─── Supplied entries ───

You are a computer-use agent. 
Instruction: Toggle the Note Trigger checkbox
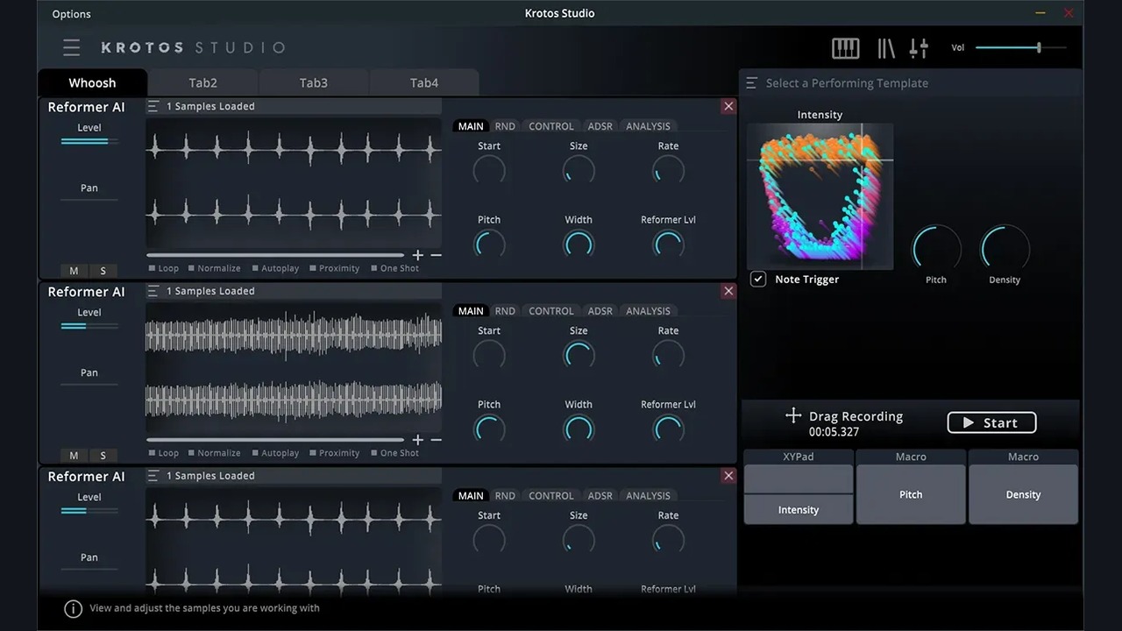(x=758, y=279)
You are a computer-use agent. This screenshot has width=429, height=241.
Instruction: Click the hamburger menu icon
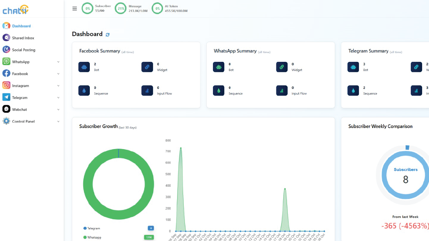coord(74,8)
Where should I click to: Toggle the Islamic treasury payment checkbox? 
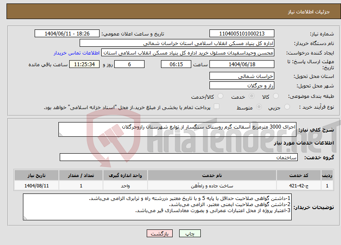pyautogui.click(x=216, y=106)
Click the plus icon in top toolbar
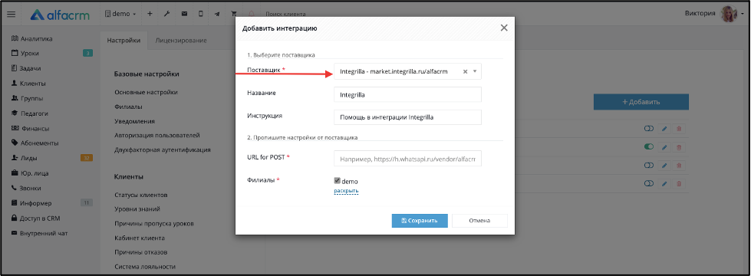Viewport: 751px width, 276px height. coord(150,14)
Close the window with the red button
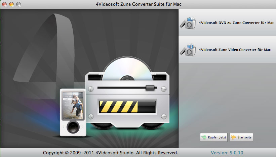 (5, 4)
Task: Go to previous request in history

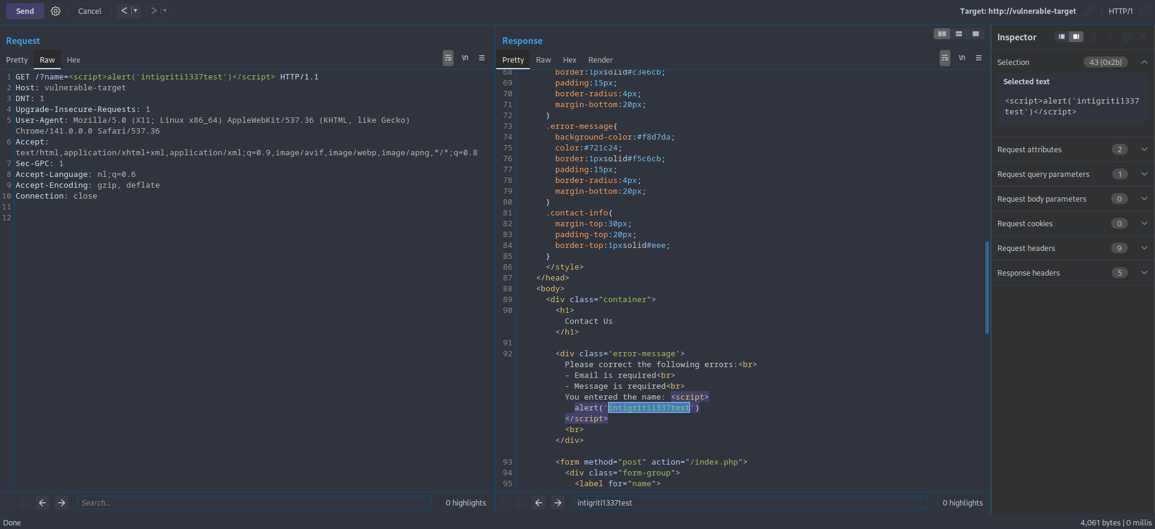Action: click(124, 11)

───

:: Assignment ::
What is needed is an exact copy of only the lines from the line containing "You are a computer-use agent. This" through the last line of the entries, inclusive, without the pictures.

:: Problem solution ::
You are a computer-use agent. This screenshot has width=429, height=241.
Instruction: Click the hamburger menu icon
coord(74,8)
Where should I click to: Toggle the Islamic treasury payment checkbox? 
pyautogui.click(x=216, y=106)
Click the plus icon in top toolbar
Viewport: 751px width, 276px height. coord(150,14)
Close the window with the red button
 (5, 4)
Task: Go to previous request in history

Action: click(124, 11)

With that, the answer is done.